While he waited in the alley, he remained motionless. He chewed a strip of gum, his jaws moving rhythmically and continuously. His two-hour vigil was conducted with the patience of a cat waiting for a mouse to appear.
A few minutes after midnight, the light in the third-floor window suddenly went out and completed the darkness of the rest of the apartment house.
The man in the brown suit remained motionless. He leaned his broad shoulders against the brick wall, his hands thrust into his trousers’ pockets while he waited a further half-hour. Then, after consulting his watch, he reached down into the darkness and picked up a coil of thin cord that lay near his feet. A heavy rubber-covered hook was fastened to one end of the cord.
He swung himself over the wall and walked silently and rapidly up the cinder path that led through the uncared-for garden to the back of the apartment house.
In the light of the moon, the iron staircase of the outside fire escape showed up sharply against the white stucco of the building.
The man in the brown suit paused under the swing-up end of the escape that was some five feet above his outstretched hand. He uncoiled the cord and tossed the hook into the air. The hook caught in the iron work of the escape and held. He gently tightened his grip on the cord, then pulled. The end of the escape came down slowly and silently, and bumped to the ground.
He released the hook, recoiled the cord and left it on the bottom step where he could pick it up quickly on his way down.
He went up the escape, two steps at a time, without hesitation or without looking back to see if anyone happened to be watching him. He reached the third-floor window he had been watching for the past two hours, and saw with satisfaction that the window was open a few inches at the top and bottom. He noticed also the curtains across the windows were drawn. He knelt down by the window, his ear to the gap between the window frame and the sill and listened.

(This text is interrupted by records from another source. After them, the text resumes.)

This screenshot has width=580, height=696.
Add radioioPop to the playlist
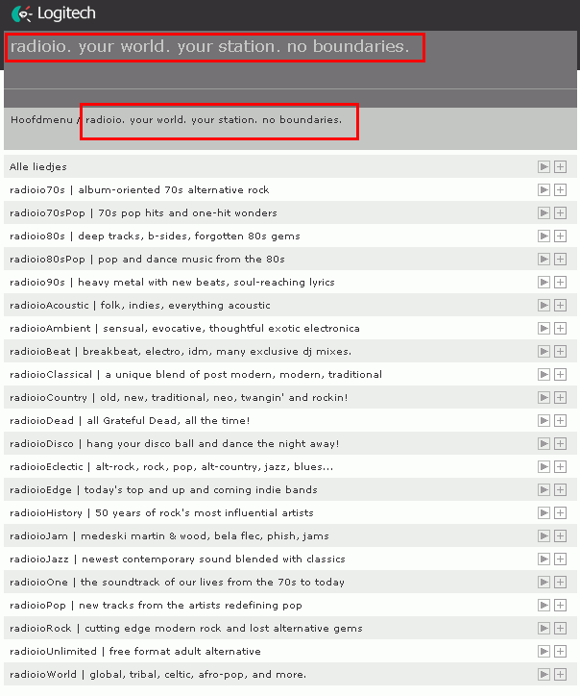561,606
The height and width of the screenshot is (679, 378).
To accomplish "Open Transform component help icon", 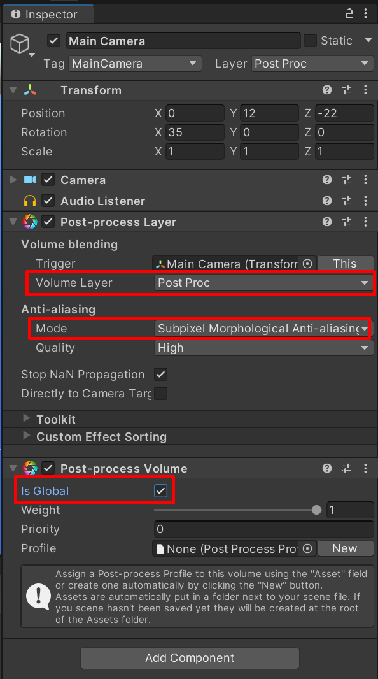I will click(x=327, y=90).
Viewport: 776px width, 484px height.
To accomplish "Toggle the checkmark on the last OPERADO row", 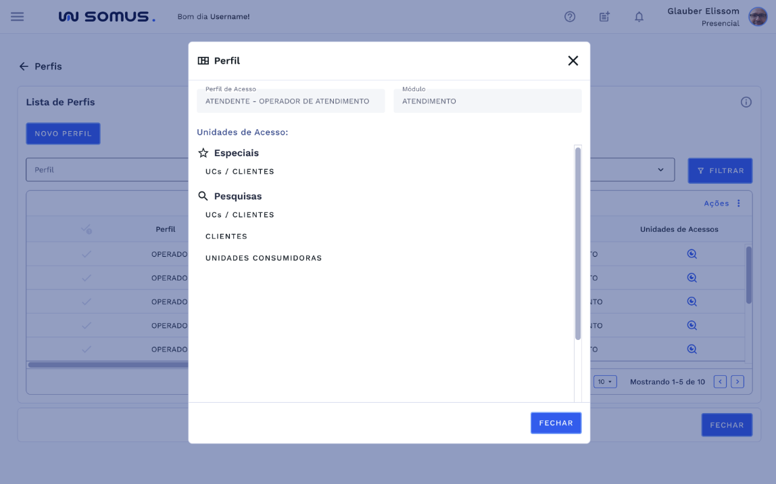I will 87,349.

He remained like that for several minutes, then he put his fingers under the window frame and gently exerted pressure. The window moved up inch by inch, making no sound.
When it was fully opened, he glanced over his shoulder and looked down into the dark garden and the darker alley. Nothing moved down there, and except for his own well-regulated breathing, he could hear no sound.
The curtains hung well clear of the window, and he slid into the room without disturbing them. Cautiously, he turned and began to close the window, again moving it inch by inch, and again in silence. When the window was as he had found it, he straightened, turned and parted the curtains a few inches. He looked into darkness. The oversweet smell of face powder, stale perfume and cosmetics told him he had made no mistake as to the room. He listened, and after a moment or so, he heard quick light breathing not far from where he stood.